Supported Algorithms

Symmetric Key Algorithms (both signing and verification use the same key)

Name	# Hash	Description
HS256	SHA-256	The HS256 (HMAC with SHA-256) is a symmetric-key signing algorithm used in JWTs. It combines the HMAC (Hash-based Message Authentication Code) mechanism with the SHA-256 cryptographic hash function to ensure data integrity and authenticity.
HS384	SHA-384	The HS384 (HMAC with SHA-384) is a symmetric key signing algorithm used in JWTs, similar to HS256, but with a stronger hash function (SHA-384) for enhanced security.
HS512	SHA-512	The HS512 (HMAC with SHA-512) is a symmetric key signing algorithm for JWTs that uses the SHA-512 hash function, offering an even higher level of security than HS256 and HS384.

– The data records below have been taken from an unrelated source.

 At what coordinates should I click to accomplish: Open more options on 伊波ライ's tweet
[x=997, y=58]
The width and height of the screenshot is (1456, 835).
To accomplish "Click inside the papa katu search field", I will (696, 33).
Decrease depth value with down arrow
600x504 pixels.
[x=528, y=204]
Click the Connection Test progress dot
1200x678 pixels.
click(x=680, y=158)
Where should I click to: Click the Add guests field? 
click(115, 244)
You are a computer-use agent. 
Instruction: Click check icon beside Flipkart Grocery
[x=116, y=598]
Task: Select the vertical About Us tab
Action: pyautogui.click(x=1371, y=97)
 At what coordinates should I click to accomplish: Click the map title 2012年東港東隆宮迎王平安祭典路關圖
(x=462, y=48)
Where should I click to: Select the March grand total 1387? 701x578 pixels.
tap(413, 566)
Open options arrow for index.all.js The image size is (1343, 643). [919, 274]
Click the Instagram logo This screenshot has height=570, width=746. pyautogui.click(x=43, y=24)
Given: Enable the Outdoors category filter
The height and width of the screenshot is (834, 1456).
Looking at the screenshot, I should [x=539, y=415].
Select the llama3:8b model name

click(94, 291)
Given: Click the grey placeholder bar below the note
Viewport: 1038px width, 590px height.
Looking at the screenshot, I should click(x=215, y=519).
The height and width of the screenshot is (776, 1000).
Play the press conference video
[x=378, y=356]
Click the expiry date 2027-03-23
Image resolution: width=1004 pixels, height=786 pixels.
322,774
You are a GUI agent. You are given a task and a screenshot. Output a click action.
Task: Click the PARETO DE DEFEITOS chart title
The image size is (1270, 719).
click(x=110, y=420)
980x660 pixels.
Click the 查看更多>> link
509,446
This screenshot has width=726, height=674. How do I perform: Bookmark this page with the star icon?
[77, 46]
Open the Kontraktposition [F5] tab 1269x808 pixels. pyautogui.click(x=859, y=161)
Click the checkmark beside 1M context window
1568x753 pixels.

Asymmetric Key Algorithms (the signing and verification processes use different keys - private key is used for signing and public Key is used for verifying the JWT's authenticity)

Name	# Hash	Description
RS256	SHA-256	The RS256 (RSA Signature with SHA-256) is an asymmetric signing algorithm used in JWTs. It uses the RSA algorithm for signing and the SHA-256 hash function for creating the signature.
RS384	SHA-384	The RS384 (RSA Signature with SHA-384) is an asymmetric signing algorithm used in JWTs, similar to RS256, but with a stronger hash function (SHA-384 instead of SHA-256) for added security.
RS512	SHA-512	The RS512 (RSA Signature with SHA-512) is an asymmetric signing algorithm for JWTs that uses the RSA algorithm combined with the SHA-512 hash function for creating the signature.
ES256	SHA-256	The ES256 (ECDSA with SHA-256) is an asymmetric signing algorithm for JWTs that uses Elliptic Curve Digital Signature Algorithm (ECDSA) with the SHA-256 hash function.
ES384	SHA-384	The ES384 (ECDSA with SHA-384) is an asymmetric signing algorithm used in JWTs that employs Elliptic Curve Digital Signature Algorithm (ECDSA) with the SHA-384 hash function for signing.
ES512	SHA-512	The ES512 (ECDSA with SHA-512) is an asymmetric signing algorithm for JWTs that uses the Elliptic Curve Digital Signature Algorithm (ECDSA) with the SHA-512 hash function.
PS256	SHA-256	The PS256 (RSASSA-PSS with SHA-256) is an asymmetric signing algorithm for JWTs that uses RSASSA-PSS (RSA Signature Scheme with Appendix - Probabilistic Signature Scheme) combined with the SHA-256 hash function. It provides enhanced security compared to traditional RSA signatures (like RS256) by using a probabilistic approach to signing.
PS384	SHA-384	The PS384 (RSASSA-PSS with SHA-384) is an asymmetric signing algorithm used in JWTs that employs the RSASSA-PSS (RSA Signature Scheme with Appendix - Probabilistic Signature Scheme) combined with the SHA-384 hash function.
PS512	SHA-512	The PS512 (RSASSA-PSS with SHA-512) is an asymmetric signing algorithm used in JWTs that combines RSASSA-PSS (RSA Signature Scheme with Appendix - Probabilistic Signature Scheme) with the SHA-512 hash function.